Maria e Diego estavam juntos há quase um ano, e haviam se reconciliado recentemente. Eles moravam em uma casa junto com a filha dela, que o considerava como um pai. Os dois estavam com os papéis prontos para oficializarem o casamento.

"Há pouco tempo, ia fazer um ano, a gente se reconciliou, fomos morar juntos, eu trouxe ele para morar na minha casa e estava dando tudo certo. A gente ia casar agora, anteontem (segunda) eu fui no cartório pegar os documentos e ele estava todo contente que ia casar, todo bobo que ia poder se batizar, estava comemorando horrores e aí do nada aconteceu isso. O meu relacionamento com ele era maravilhoso, eu não tenho do que reclamar, a vida dele era voltada a me agradar, tudo que ele fazia era para mim. Ele era maravilhoso e tiraram isso de mim, mas graças a Deus, ele era uma pessoa tão boa que me deixou tão bem amparada, me deixou com pessoas boas pessoas que estão cuidando de mim nesse momento".

Indignada, ela ainda diz que vai lutar por justiça para que Diego não seja só mais um entre as estatísticas e lamenta pelo tratamento dado pela polícia aos moradores de comunidade.

"A gente está exposto o tempo todo a isso aí, hoje foi ele, amanhã quem vai ser? Essa essa palavra que acabei de falar não é só minha, outros antes de mim já falaram. Será que vai se repetir novamente? Amanhã mais uma pessoa vai falar essa mesma frase?"

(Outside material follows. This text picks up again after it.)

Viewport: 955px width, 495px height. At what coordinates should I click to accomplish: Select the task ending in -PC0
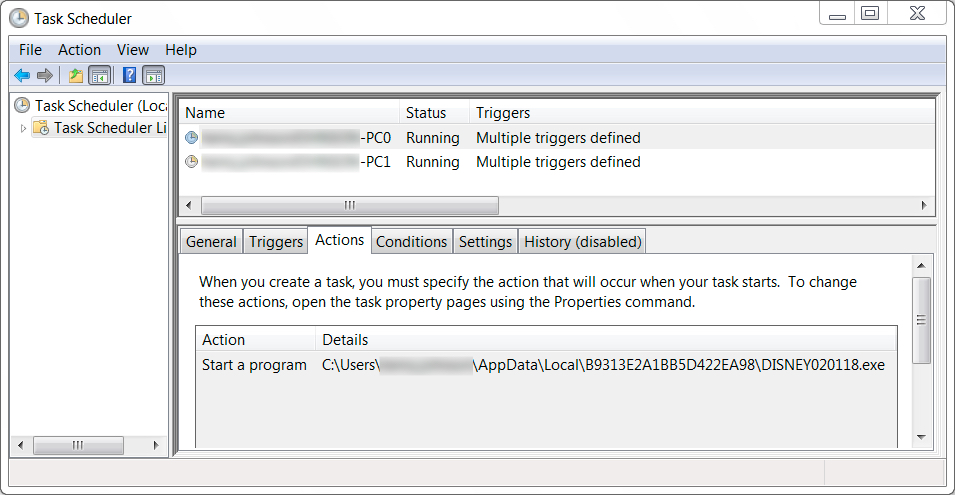coord(557,138)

A Polícia Militar foi questionada sobre o caso, mas apenas respondeu que "de acordo com policiais do 24º BPM (Queimados), criminosos armados atacaram as equipes na comunidade do São Simão, em Queimados, na terça (05/04). Um homem foi ferido e socorrido à UPA da região. Na ação, foram apreendidos um revólver, duas granadas, três rádios e drogas". A PM informou ainda que a corregedoria da corporação está acompanhando o caso.